+++ Text extract +++

A journey from trauma to authenticity
What is the Spiritual Abuse of Children?
What is the Spiritual Abuse of Children?

What is the Spiritual Abuse of Children?

I have been pondering, what is the spiritual abuse of children? And what are its effects? And what is a healthy spirituality characterised by?

Let’s start with what some churches give as the definition in their own safeguarding policies.

“Spiritual abuse is a form of emotional and psychological abuse. It is characterised by a systematic pattern of coercive and controlling behaviour in a religious context. Spiritual abuse can have a deeply damaging impact on those who experience it. However, holding a theological position is not in itself inherently spiritually abusive, but misuse of scripture, applied theology and doctrine is often a component of spiritually abusive behaviour.” Thirtyone:eight position paper, UK church safeguarding organisation.

“Spiritual abuse generally refers to the misuse of a position of power, leadership or influence within a faith community in order to control members of that group… and can include using religious or spiritual beliefs to control any children in the household including controlling their religious life”.  Church of Scotland

“Spiritual abuse is psychological or emotional abuse within a religious context.  It is characterised by a systematic pattern of coercive and controlling behaviour in a religious context. It can include misusing scripture to coerce behaviour, coercing through censorship (silencing), requiring unquestioning obedience, using a sense of divine position to exert pressure to conform and suggesting this position is unchallengeable, enforced accountability, exclusion or isolation of individuals as a punishment for non-compliance, coercing behaviour through exploitation and manipulation, publicly shaming and humiliating individuals in order to control their behaviour, threats of spiritual consequences, and inappropriate mentoring relationships.” Church of England

“The inappropriate use of religious belief or practice; coercion and control of one individual by another in a spiritual context; the abuse of trust by someone in a position of spiritual authority (e.g. minister). The person experiences spiritual abuse as a deeply emotional personal attack.” Baptist Union England

Here are the voices of some children.

+++ Data listing +++

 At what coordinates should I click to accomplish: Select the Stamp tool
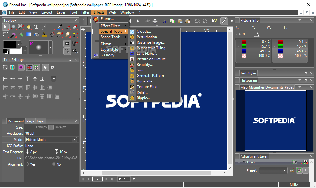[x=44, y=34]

+++
+++ Data listing +++

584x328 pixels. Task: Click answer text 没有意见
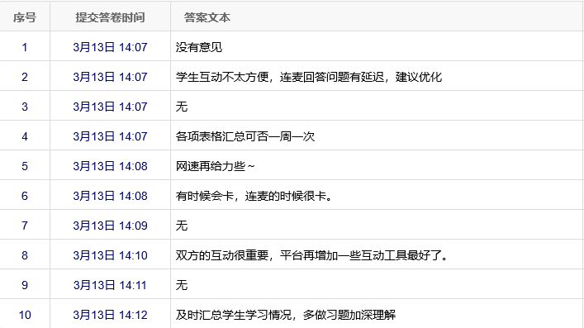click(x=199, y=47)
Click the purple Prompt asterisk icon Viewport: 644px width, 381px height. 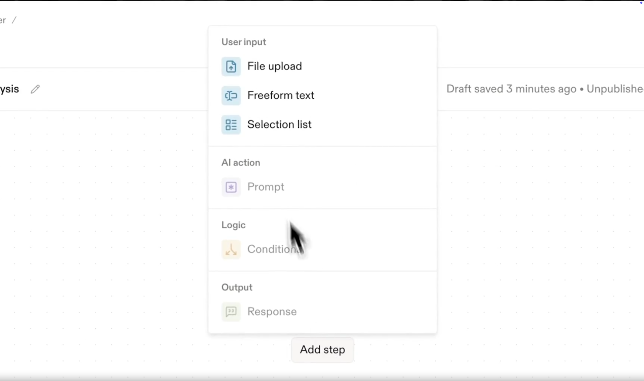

+++

### Challenge 1
Which organizations does the article on the spiritual abuse of children quote definitions from?
### Challenge 2
Continue the article on the spiritual abuse of children, starting after its final sentence.
The entries above are separate from the article on the spiritual abuse of children.

### Expected answer 1
Thirtyone:eight, Church of Scotland, Church of England, Baptist Union England

### Expected answer 2
“I am 5 years old. I know I am a Christian, and that means I must evangelise my friends at school. I am different to them. I know Jesus. It is dangerous for me to make friends with them. They might lead me astray. They are all going to hell. I must save as many of them as I can. If I am too afraid to tell them about Jesus, I am a coward and I’m letting God down.”

“I must obey my parents all the time. God says I am wicked if I disobey or make them annoyed. I try to be perfect. But it is so hard. I know I am a miserable worm, and will never be good enough. But I have to keep trying, or I will end up in hell.”

“I am 10 years old, and I wish I had never been born. It is all a cruel joke. I never asked to exist. But here I am, and I now have to exist for all eternity. If I get the answer to the riddle wrong, I am going to end up burning in hell forever. What kind of God made life this way? And there is no escape, even killing myself won’t free me. I wish I had never been born.”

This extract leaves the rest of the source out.